Why would you leave a stable office job and head for the uncertainty of freelance?

That’s the question others often asked. To be frank, I asked this myself one hundred times more.

It’s not like I always dreamed about freelance and finally decided to make a move. Moreover, I didn’t really plan it. Went traveling to take a break, convincing myself it was wise to come back to my safe office job. But as you spend most of your days staring at the breathtaking ocean waves – you are all, but rational. On the second thought, not a bad state to be in, making a tough decision.

So there I am, puzzled what to do next.

After you quit a job, you are supposed to find another one, right? The problem was that I didn’t see myself working for another company or sticking to a fixed schedule in the office. Filtering out undesirable options, prioritizing the remaining ones, I bet on freelance. Which is kind of funny, as the idea seemed crazy at the time. I’ve previously given a try to crowd testing platforms but wasn’t at all successful there. Would it change anything if I worked harder? I hoped, it would.

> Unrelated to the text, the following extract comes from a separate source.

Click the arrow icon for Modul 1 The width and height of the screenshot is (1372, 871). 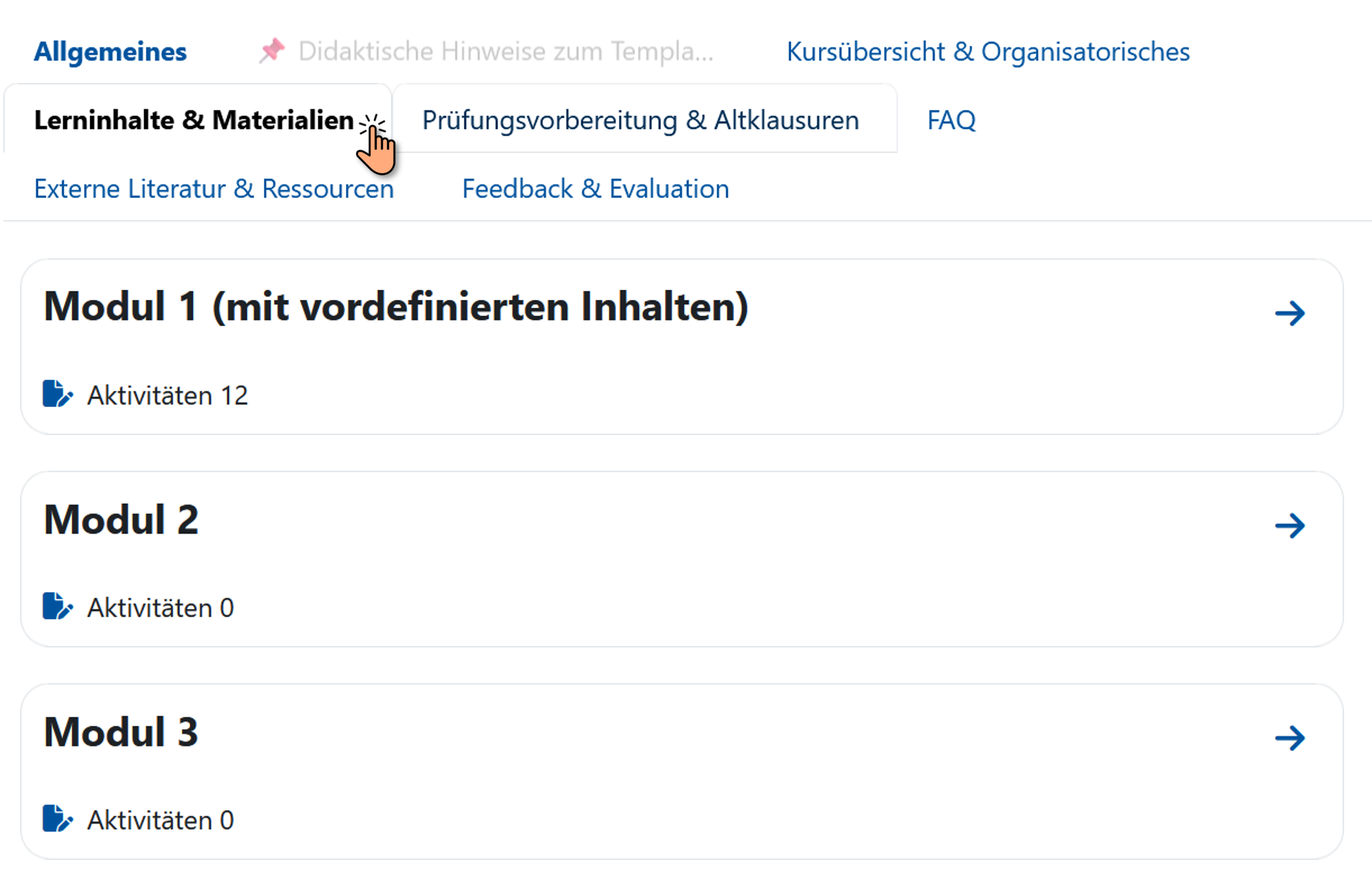(1289, 314)
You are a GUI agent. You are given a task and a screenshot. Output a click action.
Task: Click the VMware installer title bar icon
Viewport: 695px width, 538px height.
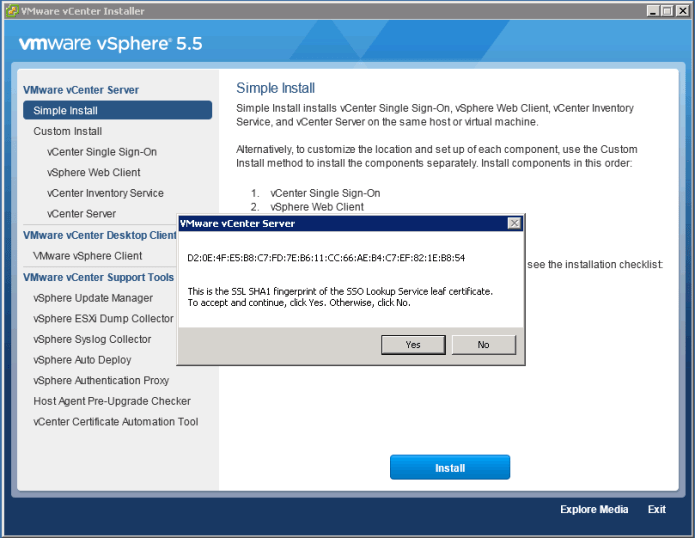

Was it easy to switch to freelance?

In the beginning, it was quite overwhelming in all aspects. First of all, leaving your social circle is unusual. You don’t belong anywhere and get to live outside of any social system. Everything changes. Everything.

Just a short retrospective  – 10 years of school, 5 years of university, 2.5 years of office job –  always have someone to tell you what to do.

Suddenly you don’t. You are on your own and have to take responsibility for your life. The only thing is that you are damn scared.

An emotional wreck. That’s who I was at the time.

Can remember this all as it was yesterday. I would wake up early in the morning, my heart beating at a crazy rate. I was filled with fear. Paralyzing, agonizing fear. What if everything goes wrong? What if I fail? What if I end up broke? Furthermore, it’s not only about me. There is also my mom with her health issues, she counts on me. I put her at risk, how could I do this to us?

Nevertheless, that’s what I did. I put at stake every bit of stability I had and gave it away for the chance to live up to my values. Not rational, not wise, but for some reason, it felt right.

I stabilized myself emotionally to the best of my abilities and started to work hard. Really really hard.

Does anybody even work as a freelance software tester?

Freelance at the crowd testing platforms could be hardly considered as a popular matter. They say you’d better hang out with people related to your occupation. Not an option for me. I didn’t know where to find QA freelancers. I considered myself lucky to have the phone conversation (once a month) with the only crowd tester I virtually knew. Other then this, Google became my trusted adviser, friend and soul mate. I had to discover all the information by myself.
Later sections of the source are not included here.